Eleven Western entities have already told SPP they are committed to working with the grid operator to build a Western market that includes “both a workable governance framework and a robust market design.” (See SPP’s Markets+ Offering Attracts 6 More Western Entities.)

Staff Drafting JTIQ Policy

SPP staff told stakeholders they are drafting the governing language to allocate costs for any projects identified in their joint targeted interconnection queue study with MISO. The grid operators plan to assign 90% of the $1 billion study’s portfolio to interconnection customers and the remaining 10% to an aggregate of their load, but they were met with some pushback during a Sept. 30 joint stakeholder meeting. (See Stakeholders Not Sold on JITQ Projects’ Cost-Sharing Plan.)
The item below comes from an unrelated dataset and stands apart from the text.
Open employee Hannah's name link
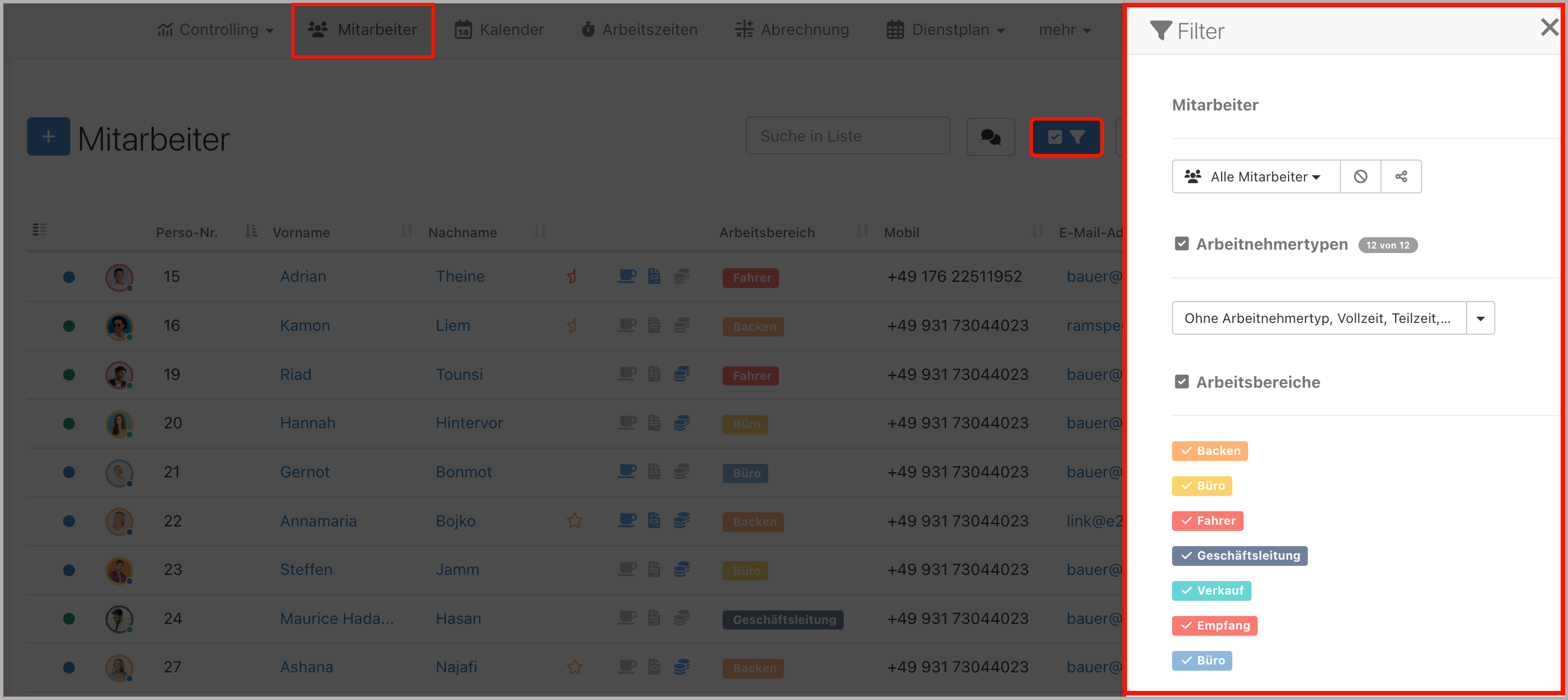Screen dimensions: 1568x700 click(308, 423)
“We’re trying to solidify the principles to where we can build governing language around them and then move it into the regulatory arena,” SPP’s Neil Robertson, coordinator of system planning, told the Seams Advisory Group Friday.

Staff said they plan to post a policy paper this week designed to gain approval for the cost allocation mechanics and methodology that the SPP region will use. They have scheduled meetings with state and federal regulators to secure their buy-in and hope to get approval from the Regional State Committee in January. The goal is to make the necessary changes to the joint operating agreement and file with FERC in the first quarter.

Air Products Plans $500M Hydrogen Plant in NY

Air Products (NYSE:APD) plans to spend about $500 million to build a plant in northern New York that would produce 35 metric tons of liquid hydrogen a day for use as vehicle fuel, the company announced Thursday.

The Allentown, Pa.-based industrial gas supplier is siting the facility in Massena, near the New York Power Authority’s St. Lawrence-FDR hydroelectric plant. NYPA has already allocated some of its low-cost power to the proposed green hydrogen plant, which would go online in 2026 or 2027.

Air Products said in a news release that the project budget will rely on incentives from state and local governments and the recently passed federal Inflation Reduction Act.

Liquid hydrogen distribution and dispensing operations are planned beside the production facility. Air Products is also considering construction of a network of hydrogen vehicle fueling stations across the Northeast, in part to fuel its own trucks: The company has committed to converting its roughly 2,000-truck global fleet to zero-emissions vehicles powered by hydrogen fuel cells.

“This project is another demonstration of our leadership role in the low-carbon hydrogen and the hydrogen for mobility markets, and New York state’s and IRA incentives will continue to encourage hydrogen’s key role and our investment in the energy transition,” Air Products CEO Seifi Ghasemi said in the news release.

The company said it expects demand for green hydrogen in the Northeast to grow dramatically with New York’s adoption of the federal Advanced Clean Trucks rule and New York’s leadership of a multistate effort to become a designated hub through the federal Regional Clean Hydrogen Hubs program.